Toscano Juan Diego, Wu Chenxi, Ladrón-de-Guevara Antonio, Du Ting, Nedergaard Maiken, Kelley Douglas H, Karniadakis George Em, Boster Kimberly A S
Division of Applied Mathematics, Brown University, Providence, RI 02912, USA.
School of Engineering, Brown University, Providence, RI 02912, USA.
Interface Focus. 2024 Dec 6;14(6):20240030. doi: 10.1098/rsfs.2024.0030.

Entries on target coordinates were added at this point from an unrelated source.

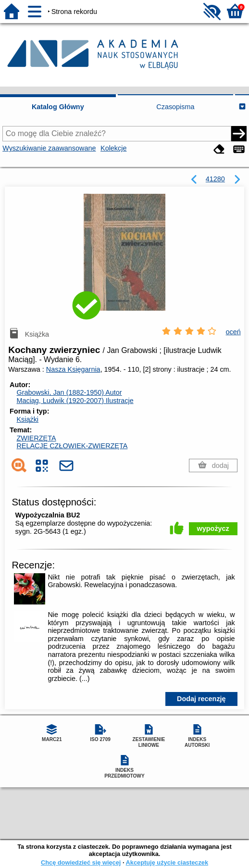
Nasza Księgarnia (73, 369)
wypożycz (213, 528)
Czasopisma (175, 107)
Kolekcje (113, 148)
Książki (27, 419)
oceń (233, 332)
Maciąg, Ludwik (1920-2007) (75, 401)
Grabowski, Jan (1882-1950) (69, 392)
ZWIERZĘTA (36, 438)
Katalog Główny (58, 107)
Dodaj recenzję (201, 699)
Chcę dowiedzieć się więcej (81, 862)
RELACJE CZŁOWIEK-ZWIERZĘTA (72, 446)
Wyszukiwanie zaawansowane (49, 148)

Cerebrospinal fluid (CSF) flow is crucial for clearing metabolic waste from the brain, a process whose dysregulation is linked to neurodegenerative diseases like Alzheimer's. Traditional approaches like particle tracking velocimetry (PTV) are limited by their reliance on single-plane two-dimensional measurements, which fail to capture the complex dynamics of CSF flow fully. To overcome these limitations, we employ artificial intelligence velocimetry (AIV) to reconstruct three-dimensional velocities, infer pressure and wall shear stress and quantify flow rates. Given the experimental nature of the data and inherent variability in biological systems, robust uncertainty quantification (UQ) is essential. Towards this end, we have modified the baseline AIV architecture to address aleatoric uncertainty caused by noisy experimental data, enhancing our measurement refinement capabilities. We also implement UQ for the model and epistemic uncertainties arising from the governing equations and network representation. Towards this end, we test multiple governing laws, representation models and initializations. Our approach not only advances the accuracy of CSF flow quantification but also can be adapted to other applications that use physics-informed machine learning to reconstruct fields from experimental data, providing a versatile tool for inverse problems.
脑脊液(CSF)流动对于清除大脑中的代谢废物至关重要,该过程的失调与阿尔茨海默病等神经退行性疾病有关。像粒子跟踪测速法(PTV)这样的传统方法受到其对单平面二维测量的依赖的限制,无法完全捕捉脑脊液流动的复杂动态。为了克服这些限制,我们采用人工智能测速法(AIV)来重建三维速度、推断压力和壁面剪应力并量化流速。鉴于数据的实验性质以及生物系统中固有的变异性,强大的不确定性量化(UQ)至关重要。为此,我们修改了基线AIV架构,以解决由噪声实验数据引起的偶然不确定性,增强我们的测量细化能力。我们还对模型以及由控制方程和网络表示引起的认知不确定性实施UQ。为此,我们测试了多种控制定律、表示模型和初始化。我们的方法不仅提高了脑脊液流动量化的准确性,还可以适用于其他使用物理信息机器学习从实验数据重建场的应用,为反问题提供了一种通用工具。